Ideally, any marine classification should be based on the ecology and distribution of
marine flora and fauna. However, we simply do not have this information at the scale required nationally. So as an alternative to a biologically-driven classification, the approach of the MPA Policy is to use physical surrogates to classify the marine
environment into broad scale habitats.The main environmental factors which influence community structure (international and national literature) are considered to be depth, substrate, and exposure (wave action, tidal action and currents). These three key physical variables that influence coastal biodiversity have been used to identify habitat-types within the region. More detail on what these habitats are and how they were derived can be found [here].
Some plants and animals grow in such a manner that they provide a unique environment and physical structure for other plants and animals. Habitats created this way are called biogenic.
Biogenic habitats may offer space for attachment, hiding places from predators, and shelter from harsh environmental conditions. Examples of biogenic habitats in the Southeast Marine area include seagrass beds, kelp forests, bryozoan thickets, sponge gardens, tubeworm mats, shellfish beds, and probably many more that are as yet unreported. These different communities develop in a range of habitats from exposed open coasts to estuaries, marine inlets and deeper offshore habitats, and may be found in a variety of sediment types and salinity regimes.Below are a few examples and some links to further information..
Bryozoans are colonial animals that live on the seafloor and feed by collecting single-celled algae from the seawater (suspension feeding). They encrust surfaces – rocks, seaweeds, other animals – and can also grow away from these substrates, forming three-dimensional structures. A summary of the science relating to Bryozoans can be found here.

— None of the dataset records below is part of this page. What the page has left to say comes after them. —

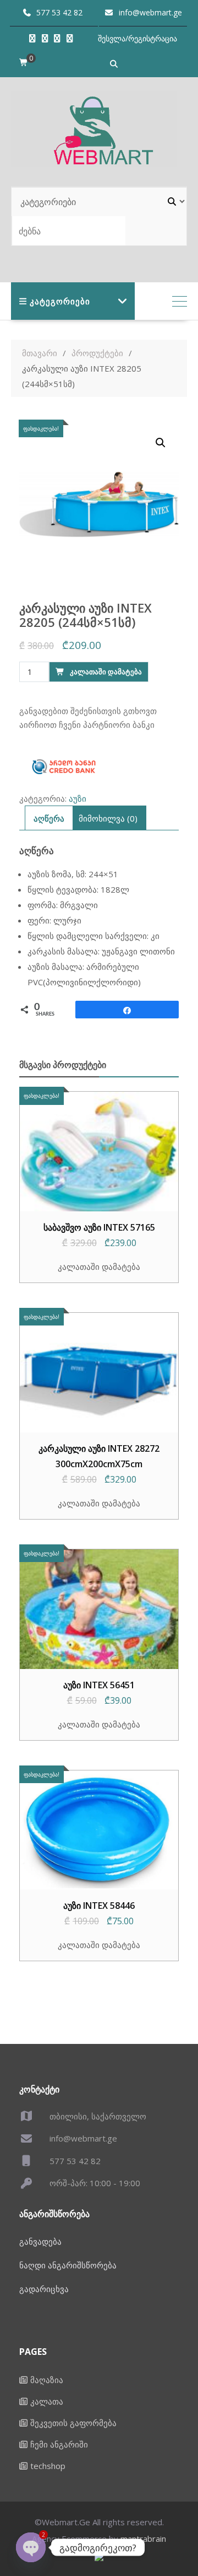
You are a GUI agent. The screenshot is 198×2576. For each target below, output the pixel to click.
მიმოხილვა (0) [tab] (108, 818)
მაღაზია (46, 2379)
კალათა (46, 2401)
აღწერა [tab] (49, 818)
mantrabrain (143, 2538)
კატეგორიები (60, 301)
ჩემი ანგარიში (59, 2444)
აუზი (77, 798)
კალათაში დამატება (106, 672)
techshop (47, 2465)
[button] (160, 443)
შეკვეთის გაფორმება (73, 2422)
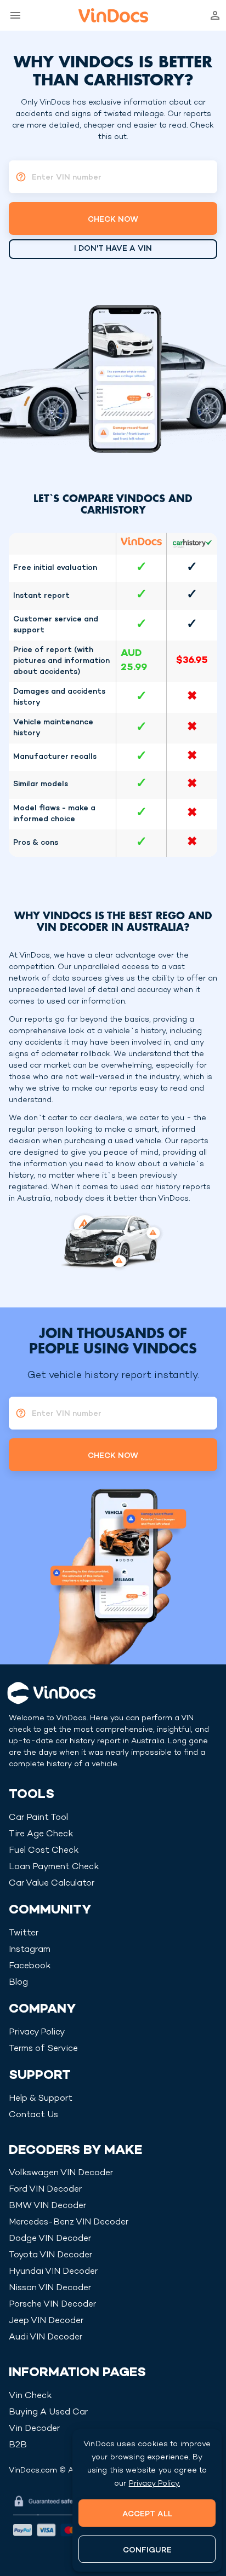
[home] (113, 15)
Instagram (29, 1950)
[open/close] (13, 15)
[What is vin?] (17, 177)
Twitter (23, 1933)
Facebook (29, 1966)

Seagrasses are highly productive coastal habitats that provide a range of key ecosystem functions and services (Duarte & Chiscano 1999; Gillanders 2007). Seagrasses have been recognised to support one of the most valuable ecosystems worldwide, and represent a significant ecological and economical component of coastal habitats. A summary of the science relating to seagrass can be found here.
Macrocystis pyrifera (which forms a floating surface canopy) and other sub-canopy forming marine macroalgal species … are often prevalent on shallow, temperate, rocky coastlines and reefs. Collectively these configurations of species create ecosystems known as kelp-forests. A summary of the science relating to kelp can be found here.
Sponges, worms, shellfish & others…
Unfortunately, while we know other biogenic habitats exist in the region, we don’t have detailed information on whereabouts they all are, or how much there is of it. The links below provide some general information on these habitat types…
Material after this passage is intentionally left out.